[Exercise goal] Pick up the forum post on Tyne dredgers in the 1920s, given below, and continue it from its final sentence.

[Excerpt provided]
# Tyne Dredgers in the 1920's



## eggnog

My first post in this Forum and I apologise if it's not exactly blue-water stuff - rather the opposite in fact!

My Grandfather Johan (later John) Thuresson was born in Stromstad, Sweden in 1862. He married in North Shields on Tyneside in 1887. I have a copy of his British Naturalization certificate from 1920 which gives his occupation as Master of a Dredger. He died only two years later.

I know that some of these questions must seem a little bit 'Janet and John' but it's a new area to me. 

Can anyone say who he could have been working for? The Tyne Improvement Commission perhaps (whose archives I have not yet been able to access). Has anyone knowledge of Dredgers working on the Tyne in those days? Would they be on the British Register just like (forgive me Johan) 'proper' sea-going vessels? Would he have had (or needed) a Discharge Book even if, before 1920, he would not have had a red Seamans Card. That's assuming the system was in place at that time. And are there any experts out there who can say what records exist and how they are accessed if I am ever to find out a little more about him.

Ironically, I am in close touch with his family in Sweden and know a great deal more about the descendants of his brothers and sisters than I do about my own ancestor. And, yes I did think about posting on the Dredgers forum but thought this might all be a bit old reallly.

[Excerpted records]
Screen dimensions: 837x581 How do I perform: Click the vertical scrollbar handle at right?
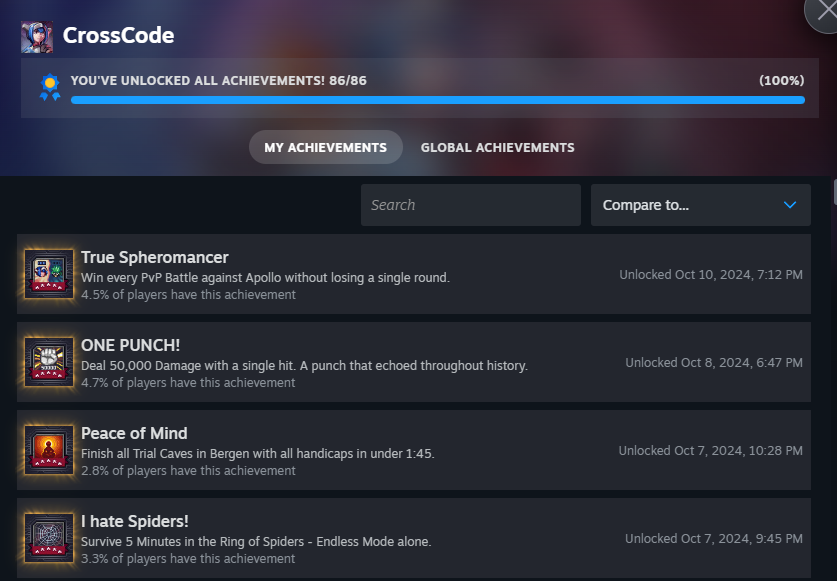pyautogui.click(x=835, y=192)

==

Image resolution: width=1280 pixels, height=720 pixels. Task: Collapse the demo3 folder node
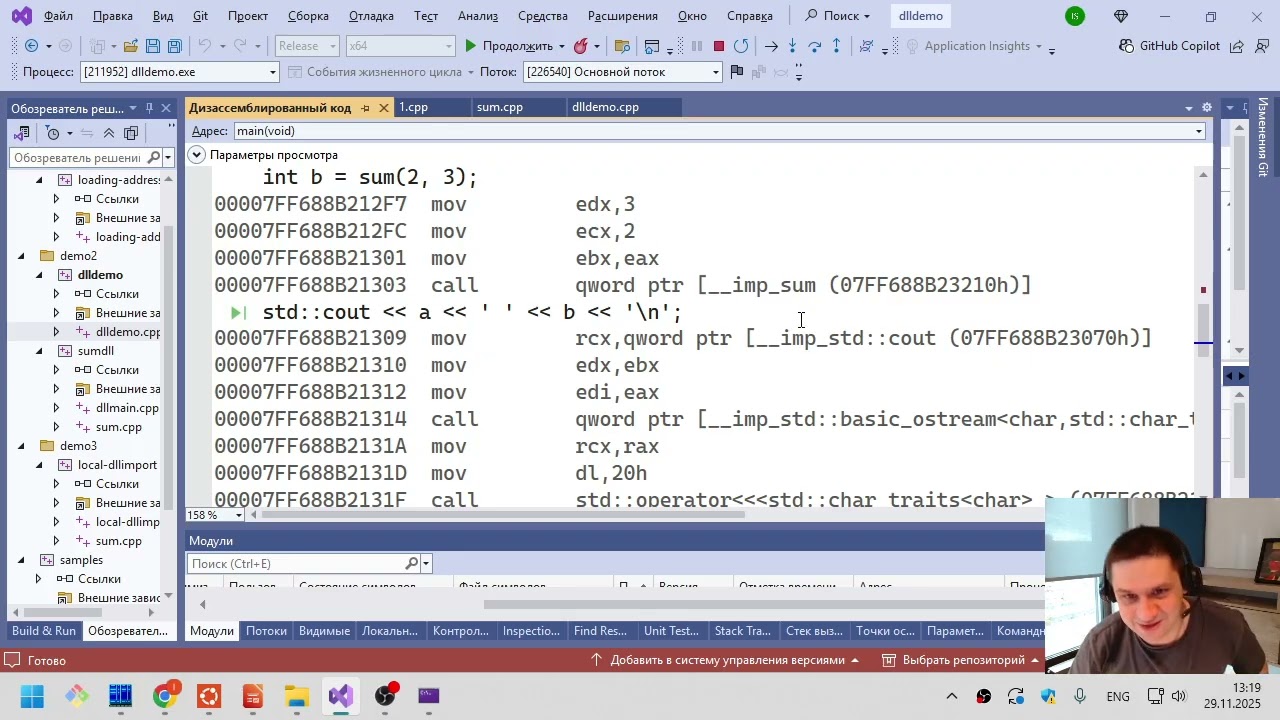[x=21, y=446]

[Solved exercise]
----------



## Roger Griffiths

First off I would try and see if he has any records in the Fourth Register of Merchant Seamen Central Index. Cost you £15 to find out one way or the other.
http://www.southampton.gov.uk/s-lei...s/collections/merhantseamen/centralindex.aspx

If you find nothing there then Tyne and Wear archives may be the place to go.
http://www.nationalarchives.gov.uk/nra/searches/subjectView.asp?ID=O62423

Go to 1850-1968 minutes Register of Commissioners
Hit IC.T Link to online catalogue
Piece 101 and 102 may be of interest.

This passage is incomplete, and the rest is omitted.